一月前、彼女にキスをした。それはただ、からかっただけで俺にその気があった訳ではなかった。ちょっと反応を見たいと思ったら予想外に面白い反応をしてくれて、子供のように俺の好奇心が膨らんだ。大人気なかったと自分でも思っている。だが、
「本当に貴方が欲しくなってきました」
言えば逃げられるとわかっているのに気持ちは勝手に言葉になる。力の限りの抵抗を見せて、伊崎は俺の手から自由を勝ち取る。突如消えた彼女のぬくもりを、今はひどく淋しく思う。
「あたしは逃げます!」
反射的に叫んだのか、本人さえも自分の言葉に驚いていた。
「……あ、あたしは先生に欲しいと思われたく、ないです。ただの先生と生徒で、何事もなく卒業してお別れして、終わりにしたい。だから」
彼女の足はじりじりとドアの方へさがっている。
「あたしは、逃げます」
俺は咄嗟に手を伸ばしたが、伊崎はそれを間一髪で避けた。行き場のなくなった手を宙に置いたまま、俺は彼女にひたと視線を据える。

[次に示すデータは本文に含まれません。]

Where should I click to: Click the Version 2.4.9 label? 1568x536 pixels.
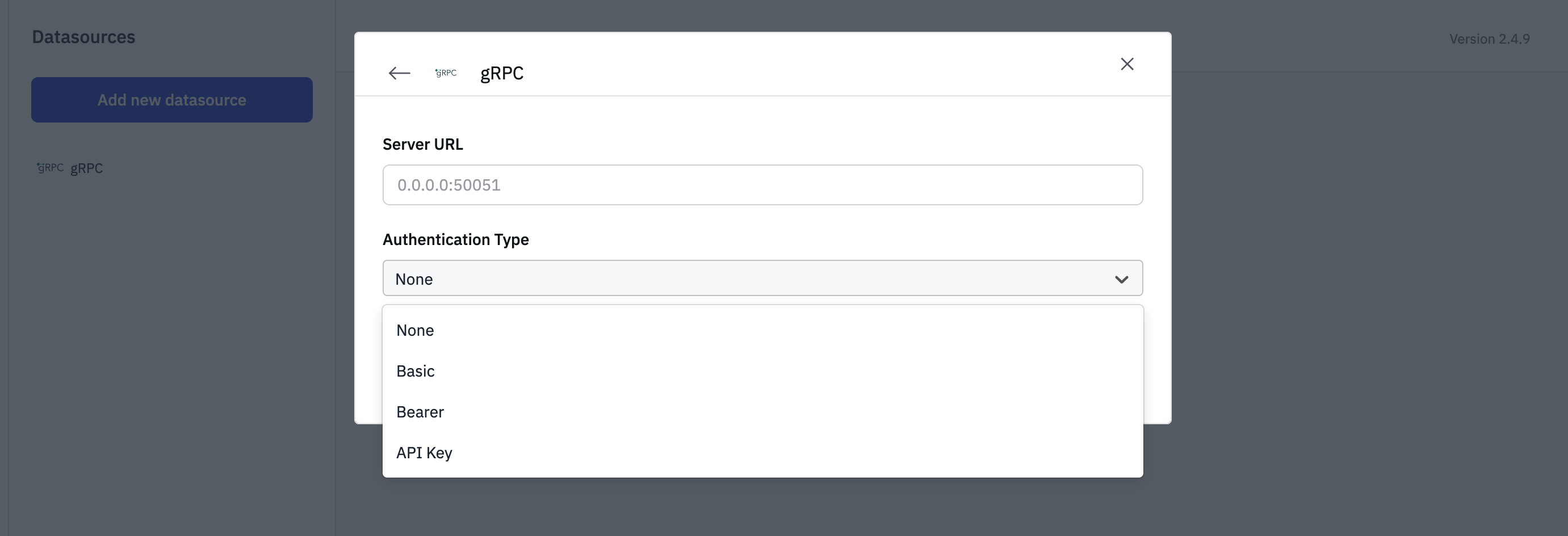(1489, 39)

「じゃあ、俺は追おう。貴方が逃げるのをやめるまでどこまでも」
楽しい。俺のものにはならないと宣言されているのに、こんなに避けられているのに、不謹慎にも楽しいと感じる俺が居た。俺は微笑っていた。心の底から。
「なっ……!」
俺の宣言と微笑に驚きが隠せないのか、伊崎は目を丸くする。そしてまだ彼女の手の中に絡みついたままのものに気づくと、困惑を顔にのせる。
「逃げないなら早速捕まえても?」
楽しさを表情に浮かべたまま言うと、彼女は力いっぱい袋を俺に投げつけて準備室から飛び出して行った。今日はまだ追わない。落ちたそれを拾う。中身は、どうやら無事らしい。綺麗にラッピングされているのを見て、自然と笑みが零れる。
お返しはプディングのようだった。製菓の専門学校に行こうとしているだけあって、さすがに出来はよさそうだ。メッセージカードに気づいて折りたたまれたそれを開く。
【宮田先生へ。
物凄く腑に落ちませんが、バレンタインのお返しです。ちなみにキャラメルプディングです。】
文面が伊崎らしい。しかもきちんと市販のものだけどスプーンが備え付けられているのも彼女の真面目な性格のなせる業だろう。一人くすくすと笑いながら美味しそうなそれを掬い取って口に運ぶ。
「……う」
けれど俺の舌をなぞるのは予想した甘さではなかった。裏切られたような気持ちになる。
苦い。味としては整っているのだろうけど、甘さが全くない。プディングとはこんなに苦いものだったかと思うほどに甘さが抜けていた。ちらと目に入ったカードの隅に先刻気づかなかったメッセージが残っているのが見えた。
【先生は甘いものが苦手なようなので甘くないものにしました。よく味わってくださいね】
腹の底から湧き起こってくる可笑しさが、俺の心を占拠した。